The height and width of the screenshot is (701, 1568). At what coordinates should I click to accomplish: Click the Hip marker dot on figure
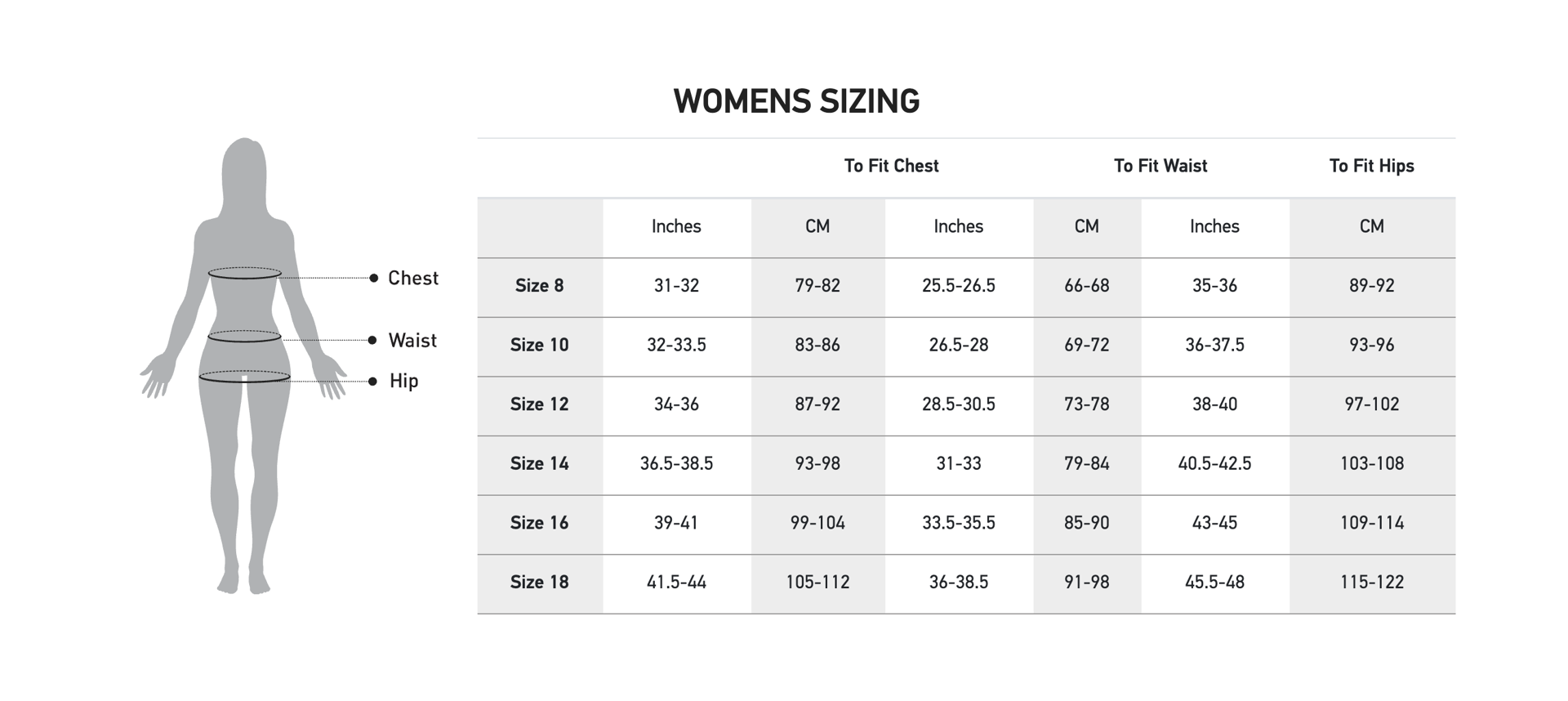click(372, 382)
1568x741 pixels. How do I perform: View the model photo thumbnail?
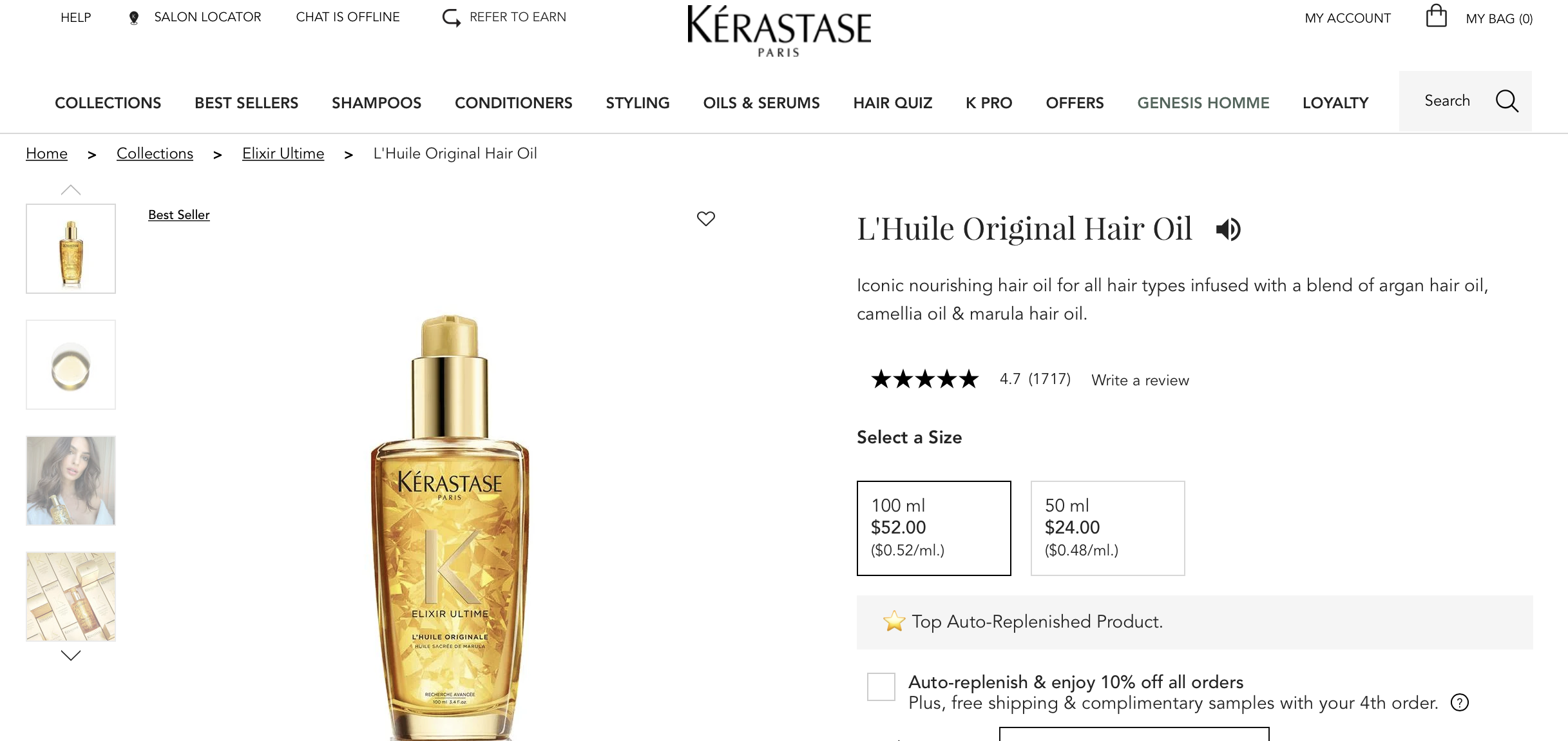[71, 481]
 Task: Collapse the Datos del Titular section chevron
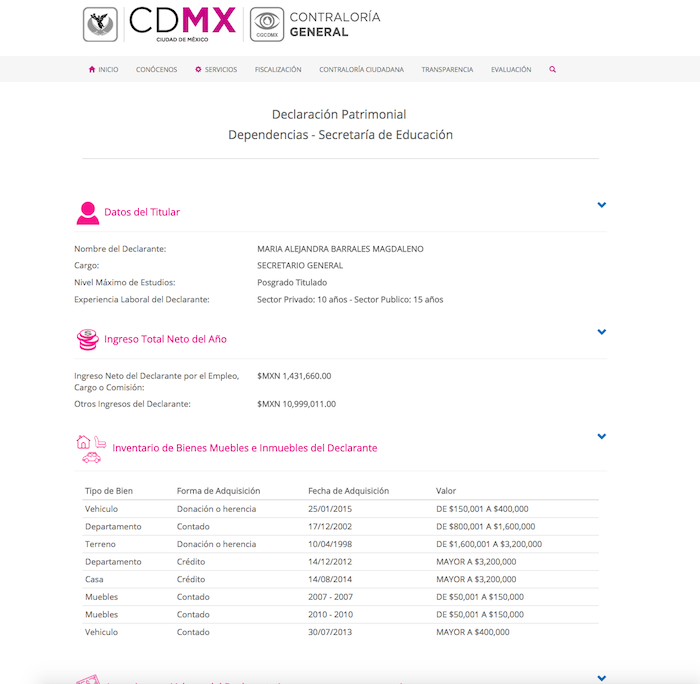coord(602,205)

=-=-=-=-=

Task details.
Quote the listing above in full, except for the pictures.

Solved problem.
The height and width of the screenshot is (701, 1568). At what coordinates should I click to accomplish: Click the Hip marker dot on figure
click(372, 382)
1568x741 pixels. How do I perform: View the model photo thumbnail?
[71, 481]
 Task: Collapse the Datos del Titular section chevron
coord(602,205)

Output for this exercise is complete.